11 novembre

Respecter ce jour de mémoire mais aussi parce qu’il est férié

Avec ses dix millions de soldats morts, la guerre 14-18 a été une des plus inhumaines.

Parmi ces morts 500 000 soldats venus des colonies, qui ont été enrôlés plus ou moins de force. Le continent africain lui a fourni 165 000 citoyens de l’Afrique Occidentale française (AOF), 18 000 de l’Afrique Équatoriale française (AEF), plus de 172 000 Algériens, près de 100 000 Tunisiens et Marocains et 40 000 Malgaches. Ils ont été engagés à la fois sur le front de France, aux Dardanelles et sur le front d’Orient (les Balkans).

Le 16 avril 1917, 15 000 tirailleurs sénégalais sont lancés — véritable chair à canon — en première ligne, à l’assaut des crêtes du Chemin des Dames.

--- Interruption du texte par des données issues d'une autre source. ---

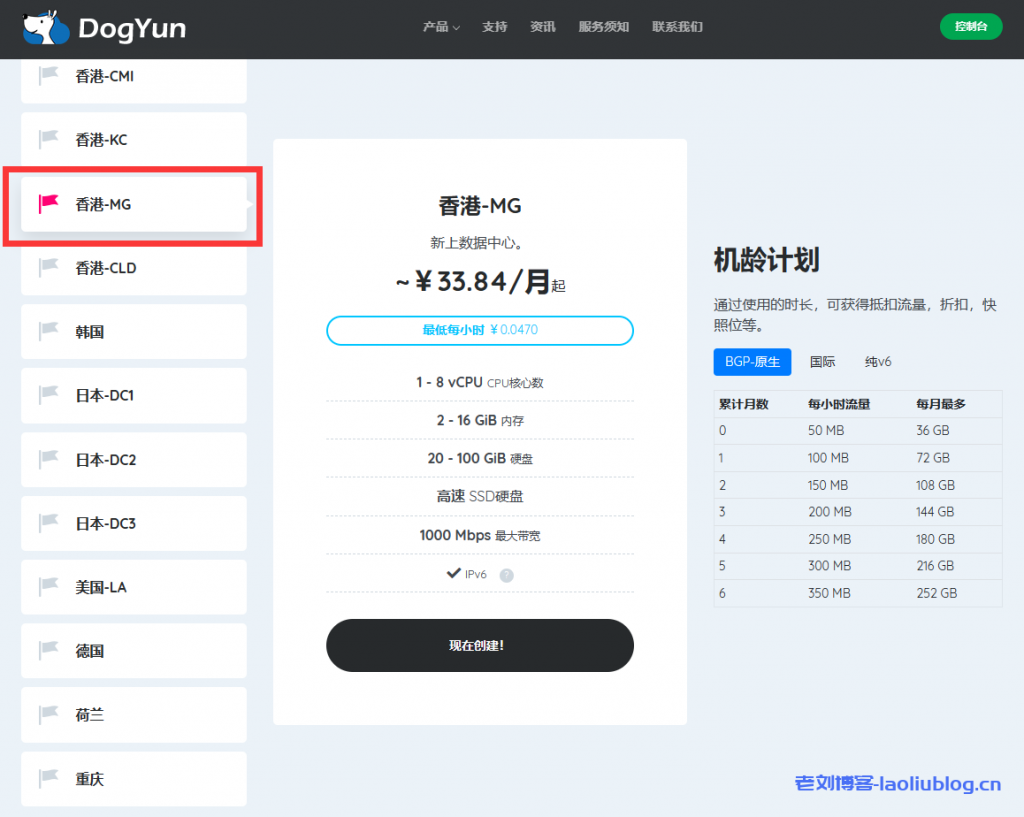Click the flag icon next to 德国
Image resolution: width=1024 pixels, height=817 pixels.
pyautogui.click(x=48, y=651)
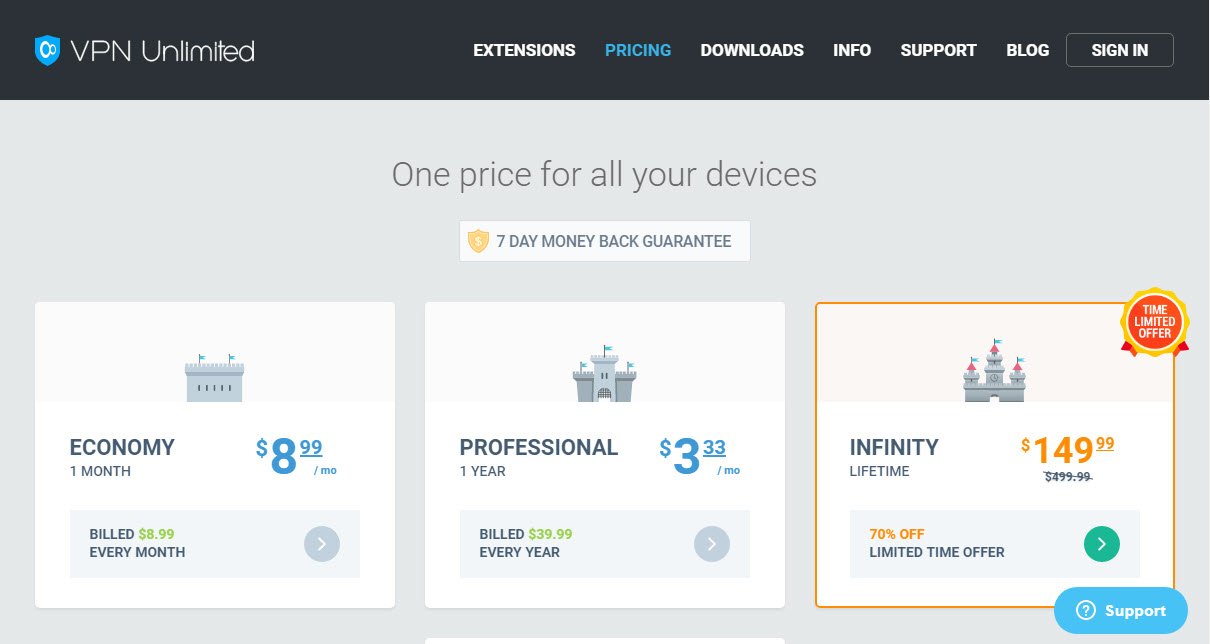Open the floating Support chat button
1210x644 pixels.
point(1121,611)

À la fin de cette journée effroyable, près de 1 400 tirailleurs sénégalais, sont tombés sous le feu des mitraillettes allemandes. 

Une dizaine de jours plus tard, l’offensive n’est toujours pas terminée, les combats ont entraîné la mort de 30 000 soldats français, dont 7 500 tirailleurs sénégalais, soit environ 45% des effectifs engagés.

Des bras pour les usines

Le Maghreb n’a pas seulement contribué à l’effort de guerre dans les tranchées, mais également en fournissant des milliers de bras pour les usines. 

Durant quatre ans, l’Afrique du Nord va envoyer 180 000 travailleurs dans l’Hexagone, afin de remplacer la main-d’œuvre masculine partie au front, dont beaucoup vont rester sur place après la fin des hostilités.

Les premiers quartiers historiques maghrébins de France se sont constitués à cette époque : la Goutte d’Or à Paris ou encore Vénissieux à Lyon.

C’est à la suite à la Première Guerre mondiale que date l’immigration maghrébine en France.


4 réflexions sur “11 novembre

  1. bernarddominik 11/11/2024 / 8h50

    Oui une triste réalité, après la saignée de 1914-1918 la France manquait de main d’œuvre pour son industrie, elle a largement fait appel aux maghrébins, cela, c’est amplifié à partir de 1945 et le début du grand essor industriel les 30 glorieuses.

  2. Danielle ROLLAT 11/11/2024 / 15h39

    Le grand père de mon conjoint est tombé lors de la bataille de la Somme en 1916.. avec des milliers d’autres.. Après bien des recherches, ses petits enfants ont découvert 70 ans plus tard, qu’il reposait dans la nécropole nationale de Lion’s en Péronne.. triste mais nécessaire pélerinage, pour le devoir de mémoire, et l’apaisement..

  3. raannemari 11/11/2024 / 18h43

    N’oublions pas les 8,9 millions pour les civils.

  4. RBlaplume 12/11/2024 / 0h02

    Il faut souligner la présence également des hommes de l’Indochine sur le champ de bataille.
    Il est indispensable de se rappeler du rôle des femmes qui ont assumé les deuils d’un mari, d’un frère, d’un fils.Les femmes ont remplacé les hommes aux champs, dans les usines, dans les transports, dans les établissements scolaires, dans les hôpitaux et les infirmeries ainsi que sur les champs de bataille. Elles y ont perdu la vie.
    La charge de la famille a reposé sur elles et les adolescent(e)s.
    Les femmes ont été dignes, courageuses, et ont répondu présentes durant le conflit et après le conflit.